SOURCE DOCUMENT
>> Start

Ian Delaney, CEO of Sherritt International is retiring, but will remain active as Chairman of the board. Delaney’s visionary linking of Cuba’s nickel concentrate production with Sherritt’s unused refinery in Fort Saskatchewan Alberta has been of immense benefit to both Cuba and Sherritt. A fact not widely known inside or outside Cuba is that the Government of Cuba is now a foreign investor in Canada as joint owner of the Refinery in Alberta.

Ian Delaney and Raul Castro Appreciating a Comment

Long-time Sherritt chief executive Ian Delaney to retire, remains chairman

By: Craig Wong, The Canadian Press, November 24, 2011

The long-time chief executive of Sherritt International Corp., who transformed the company by flying in the face of conventional wisdom and betting big on Cuba, is retiring at the end of the year. Ian Delaney, who turned 68 last month, will remain chairman of the Toronto-based miner while Sherritt’s chief financial officer, David Pathe, will replace him as CEO on Jan. 1.

Delaney took over the struggling company — then Sherritt Gordon — in 1990 after winning a proxy battle with the help of Eric Sprott, then-president of Sprott Securities, and Bruce Walter of Delaney Walter & Co. But it was his defiance of the U.S. trade embargo and investment in the Moa joint venture in Cuba that helped Delaney, a former investment banker with a reputation as “the Smiling Barracuda of Bay Street,” make his mark.

Delaney, who was Sherritt’s CEO for much of the last two decades, was often called Fidel Castro’s favourite capitalist. His deal with the Cuban dictator provided the communist country with hundreds of millions of dollars in badly needed foreign exchange in return for mining rights that turned Sherritt into a diversified resources company. Raymond Goldie, senior mining analyst at Salman Partners, said Delaney once pronounced that he wanted to turn Sherritt into the “Canadian Pacific of Cuba,” referring the Canadian railway that once owned coal mines, hotels, ships, and oil and gas assets before it spun them all off. “He bet big on Cuba,” said Goldie, who noted Sherritt would later sell its hotel, mobile phone and other non-core investments in Cuba.

When Delaney took over Sherritt the company was floundering. It had a nickel refinery in Fort Saskatchewan, Alta., but nothing to refine. “Sherritt had a smelter refinery all dressed up and nothing to feed into it,” Goldie said. So Delaney turned to Cuba for supply, a move that Goldie said the company had considered before, but rejected because of the risks involved with angering the United States. The company’s investment in 1994 would eventually lead to Delaney and his family, as well as several top executives, being blacklisted by the U.S. State Department and barred from visiting the United States. “He was brave enough to say ‘I’m never going to set foot in the United States again,’” Goldie said.

While the deal turned Sherritt into a major player in Cuba, it also made him an enemy of some U.S. politicians. “Ian Delaney has made a deal with the devil,” like those who “did business with Hitler’s Germany or Stalin’s Russia,” Marc Thiessen, an aide to Senate Foreign Relations Committee chairman Jesse Helms, was quoted as saying at the time. Helms, the ultra-conservative Republican Senator from North Carolina, was the co-author of the Helms-Burton Act, which tightened U.S. sanctions against foreigners who invest in Cuba. But Delaney thumbed his nose at the insults and in 1996 Sherritt became the first foreign capitalist company to hold a board meeting in Cuba since Castro’s revolution in 1959.

>> End

JOB 1
Answer these from the article on Ian Delaney's retirement:
(a) Who will take over from Delaney as CEO, and on what date?
(b) In what year did Delaney take over the company?
(c) In what year did Sherritt hold a board meeting in Cuba?
JOB 2
Reproduce word for word the stretch from "The long-time chief" through "make his mark." in the article on Ian Delaney's retirement.
JOB 3
List every four-digit year that appears in the article on Ian Delaney's retirement, in the order they first appear.

MATERIAL PROVIDED
>> Start

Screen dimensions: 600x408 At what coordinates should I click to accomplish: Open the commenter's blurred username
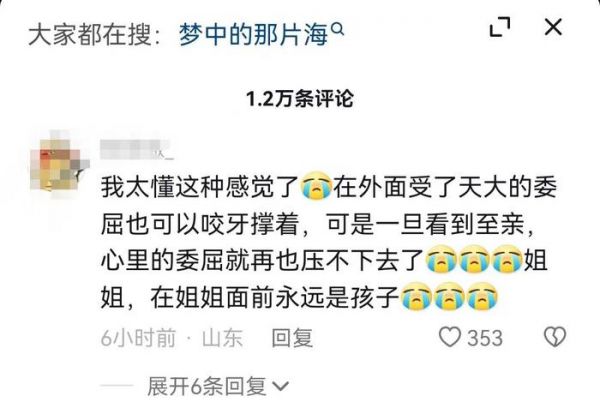[x=136, y=150]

>> End

RIGHT ANSWER 1
(a) David Pathe, Sherritt's chief financial officer, on Jan. 1.
(b) 1990.
(c) 1996.

RIGHT ANSWER 2
The long-time chief executive of Sherritt International Corp., who transformed the company by flying in the face of conventional wisdom and betting big on Cuba, is retiring at the end of the year. Ian Delaney, who turned 68 last month, will remain chairman of the Toronto-based miner while Sherritt’s chief financial officer, David Pathe, will replace him as CEO on Jan. 1.

Delaney took over the struggling company — then Sherritt Gordon — in 1990 after winning a proxy battle with the help of Eric Sprott, then-president of Sprott Securities, and Bruce Walter of Delaney Walter & Co. But it was his defiance of the U.S. trade embargo and investment in the Moa joint venture in Cuba that helped Delaney, a former investment banker with a reputation as “the Smiling Barracuda of Bay Street,” make his mark.

RIGHT ANSWER 3
2011, 1990, 1994, 1996, 1959